*Available data*:

•••

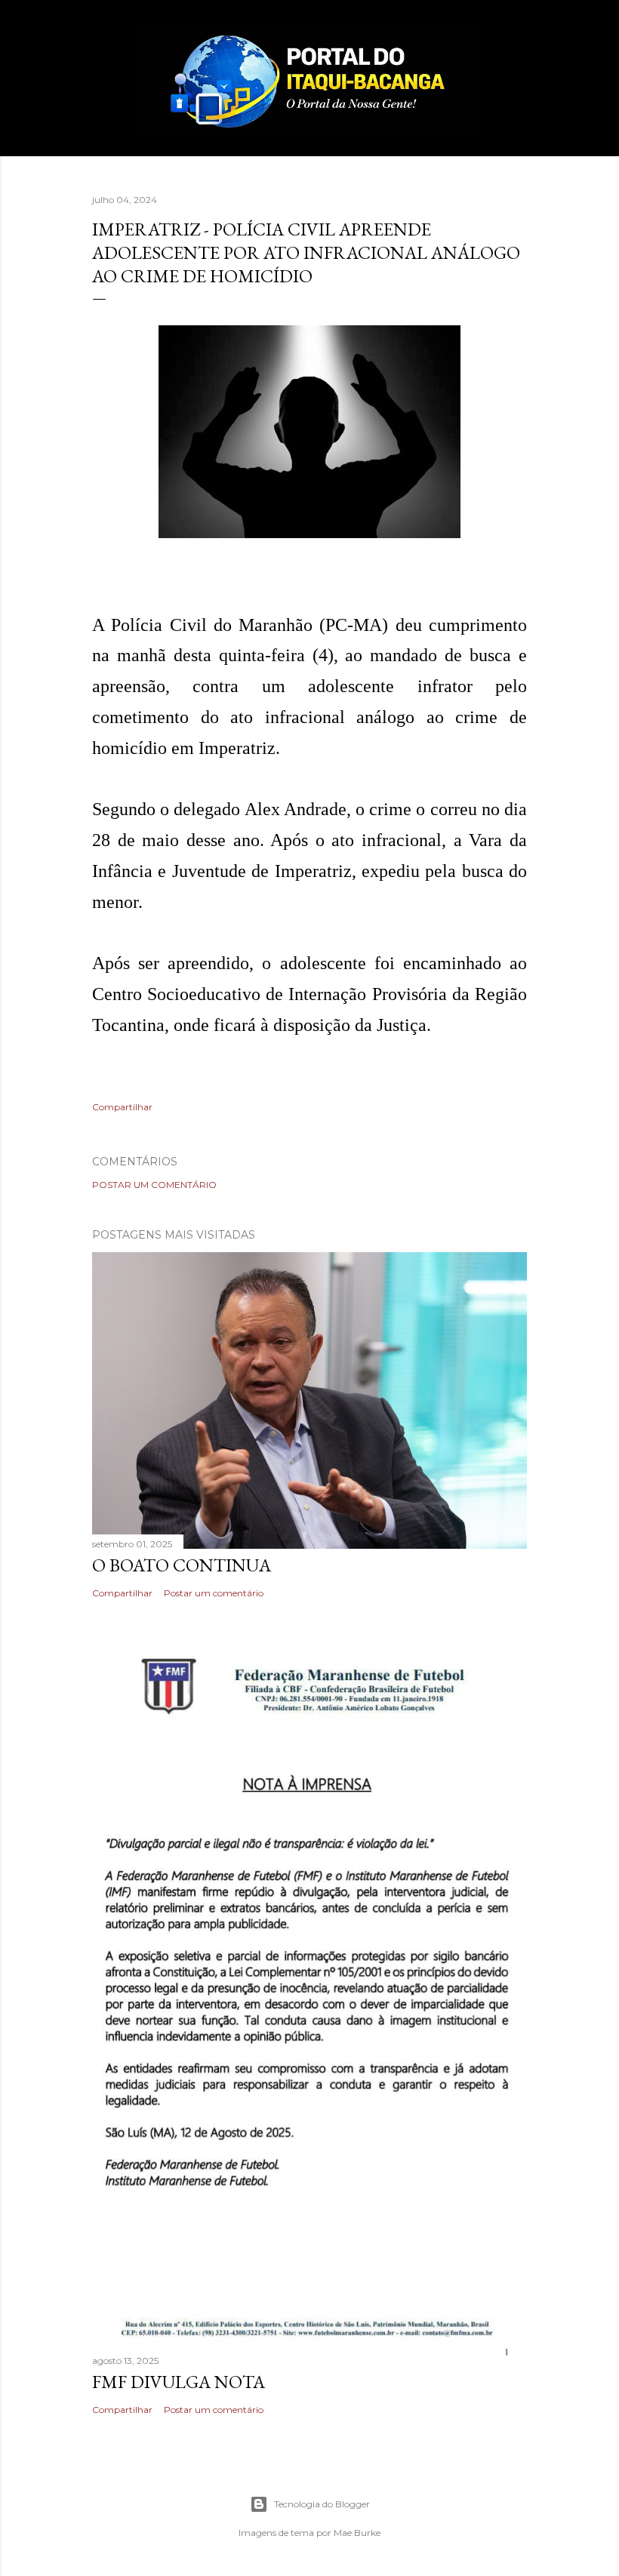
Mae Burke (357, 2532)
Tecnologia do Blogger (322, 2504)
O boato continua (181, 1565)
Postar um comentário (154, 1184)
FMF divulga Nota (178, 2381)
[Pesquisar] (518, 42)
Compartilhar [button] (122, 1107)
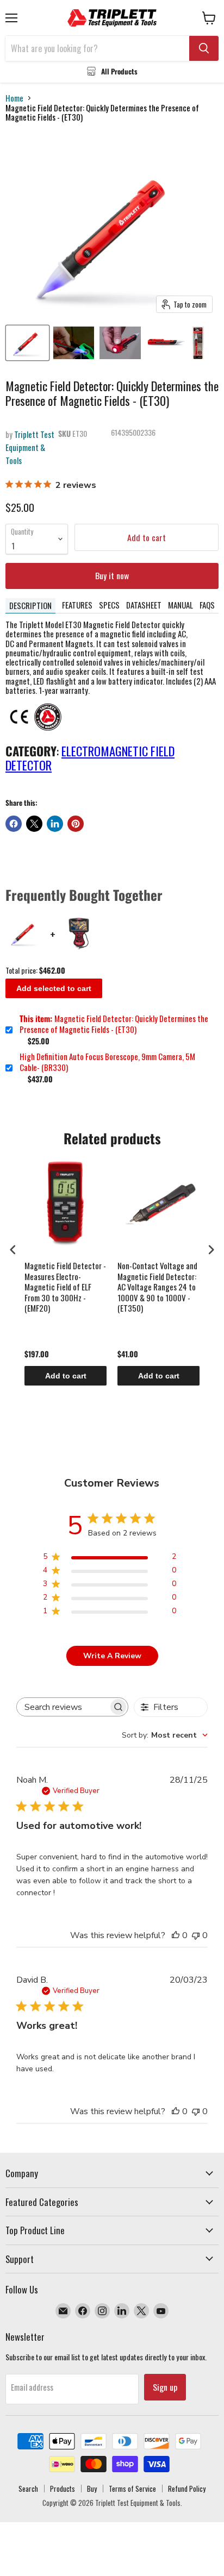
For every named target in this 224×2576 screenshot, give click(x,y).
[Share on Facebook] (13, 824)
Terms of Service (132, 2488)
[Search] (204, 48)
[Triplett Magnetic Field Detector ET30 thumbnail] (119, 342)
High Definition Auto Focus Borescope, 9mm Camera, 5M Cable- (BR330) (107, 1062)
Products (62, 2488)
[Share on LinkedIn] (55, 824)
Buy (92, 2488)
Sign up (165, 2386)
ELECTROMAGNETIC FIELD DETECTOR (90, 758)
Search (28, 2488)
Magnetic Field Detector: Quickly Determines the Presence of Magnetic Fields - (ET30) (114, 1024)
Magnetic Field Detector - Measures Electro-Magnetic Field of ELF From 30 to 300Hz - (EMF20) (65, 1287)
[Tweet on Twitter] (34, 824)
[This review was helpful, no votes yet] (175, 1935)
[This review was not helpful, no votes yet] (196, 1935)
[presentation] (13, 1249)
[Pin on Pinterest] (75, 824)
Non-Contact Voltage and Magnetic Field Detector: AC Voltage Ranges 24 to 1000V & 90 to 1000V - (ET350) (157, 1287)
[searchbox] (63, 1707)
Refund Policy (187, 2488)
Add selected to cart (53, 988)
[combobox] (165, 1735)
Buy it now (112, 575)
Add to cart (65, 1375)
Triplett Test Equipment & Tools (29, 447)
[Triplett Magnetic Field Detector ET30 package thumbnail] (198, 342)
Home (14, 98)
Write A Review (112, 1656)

•••

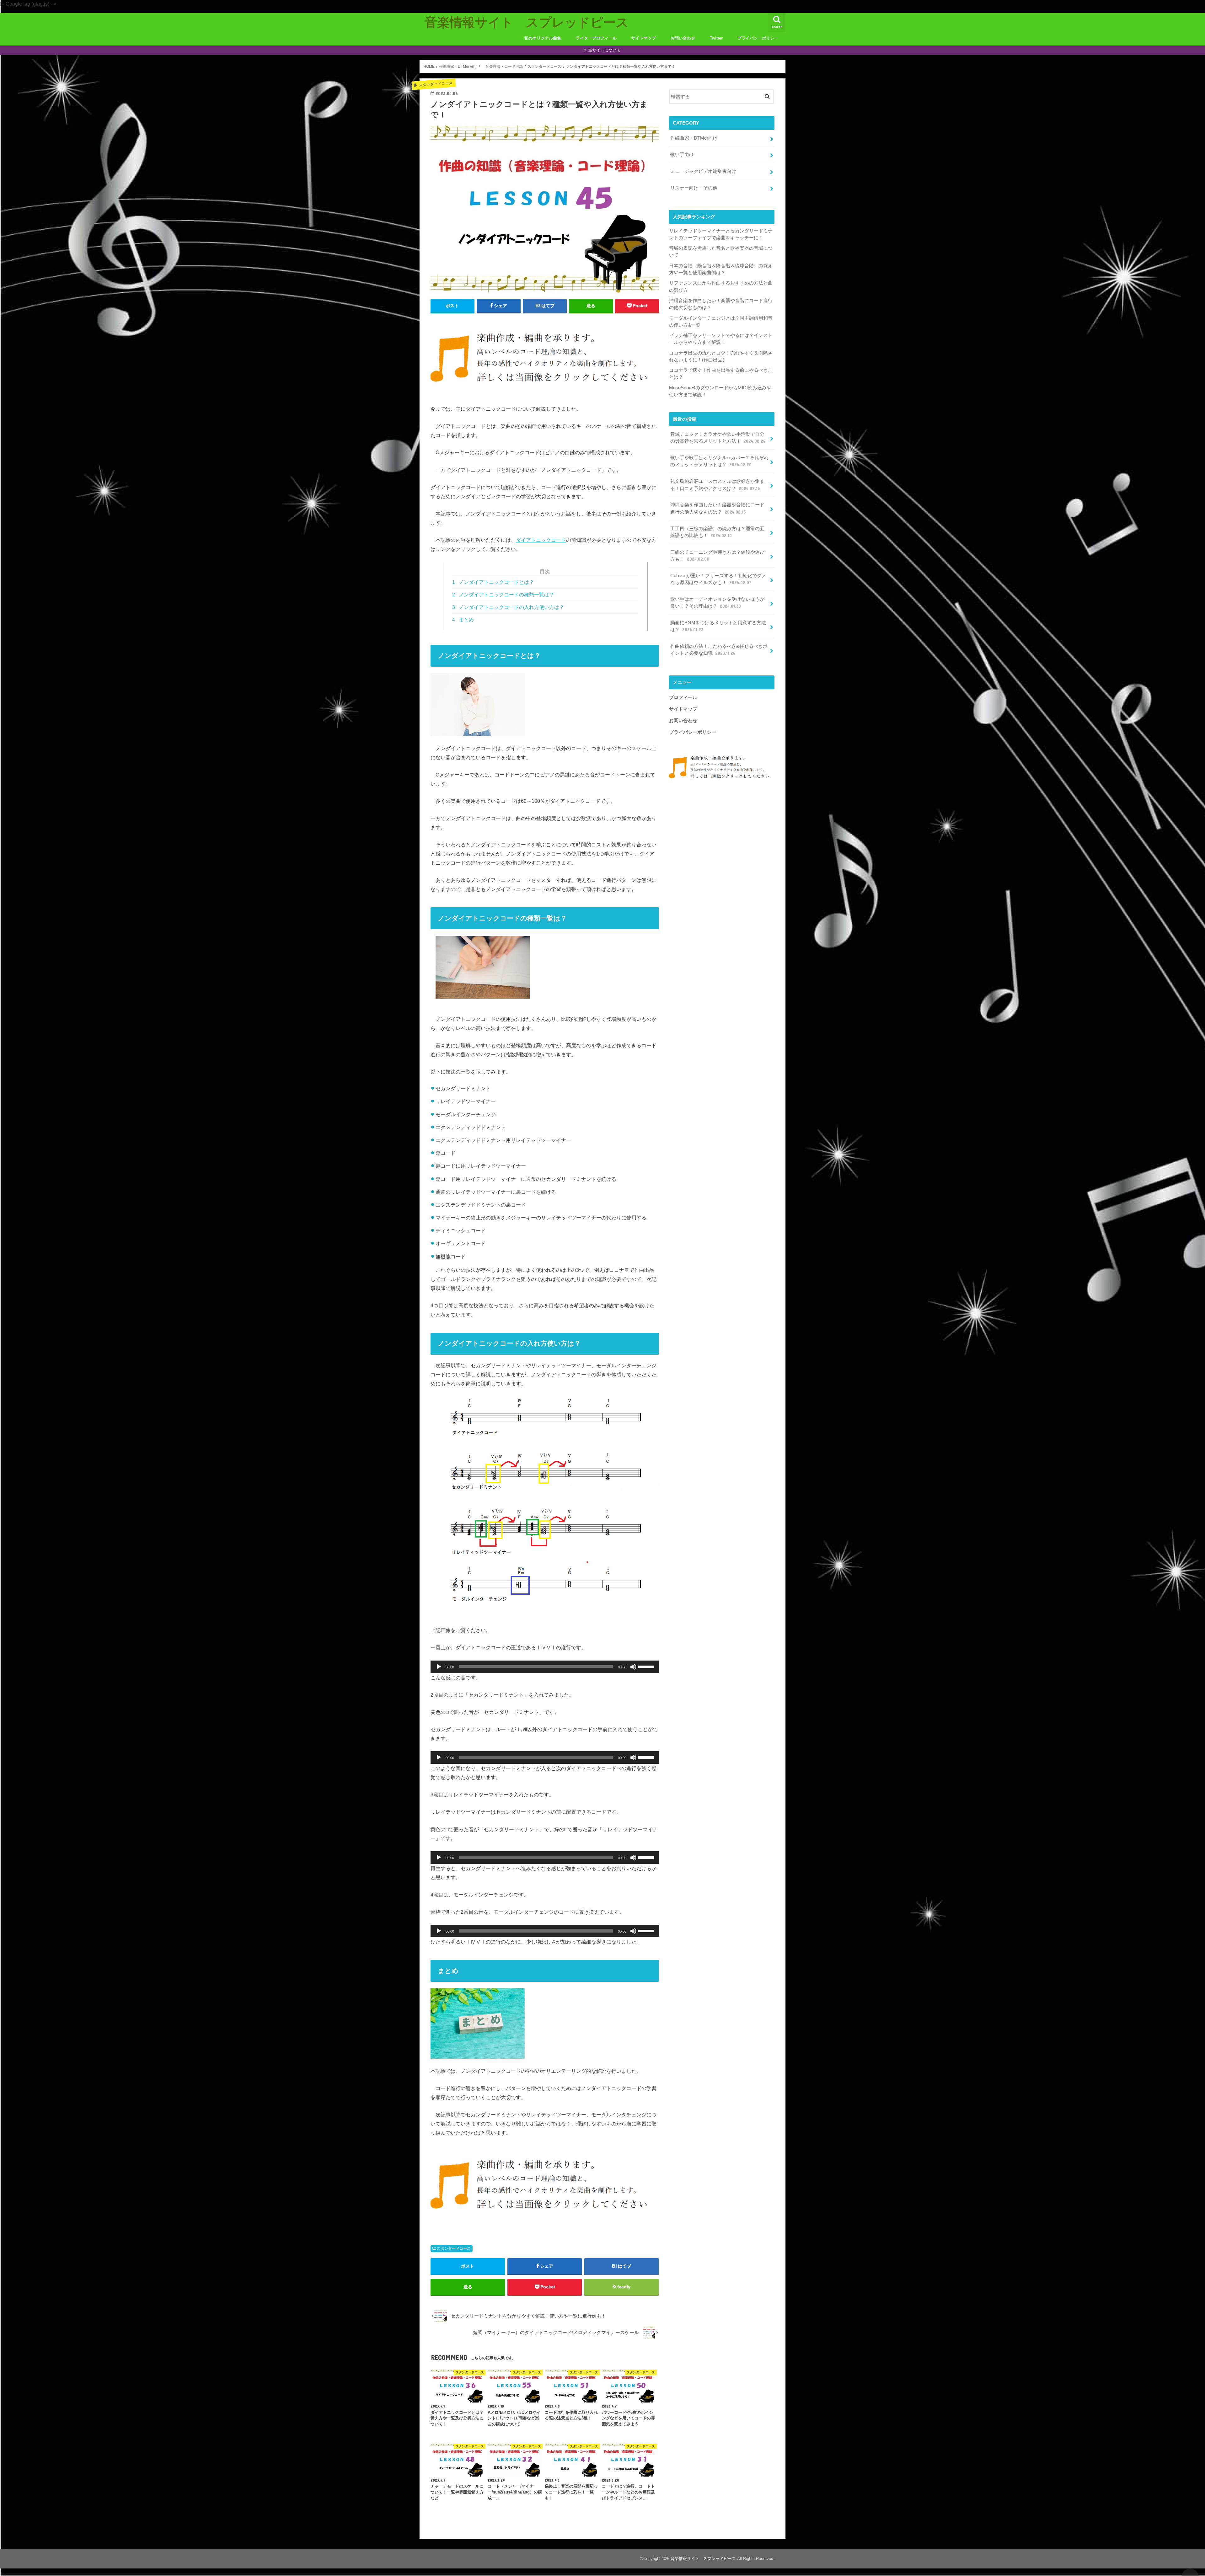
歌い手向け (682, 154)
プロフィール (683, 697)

•••

*Requirement*:
Above are some entries. Restate word for word the lines from the one holding "Postar um comentário (154, 1184)" through the one holding "Search (28, 2488)", but not the pictures.

*Problem solution*:
Postar um comentário (154, 1184)
FMF divulga Nota (178, 2381)
[Pesquisar] (518, 42)
Compartilhar [button] (122, 1107)
For every named target in this 224×2576 screenshot, give click(x,y).
[Share on Facebook] (13, 824)
Terms of Service (132, 2488)
[Search] (204, 48)
[Triplett Magnetic Field Detector ET30 thumbnail] (119, 342)
High Definition Auto Focus Borescope, 9mm Camera, 5M Cable- (BR330) (107, 1062)
Products (62, 2488)
[Share on LinkedIn] (55, 824)
Buy (92, 2488)
Sign up (165, 2386)
ELECTROMAGNETIC FIELD DETECTOR (90, 758)
Search (28, 2488)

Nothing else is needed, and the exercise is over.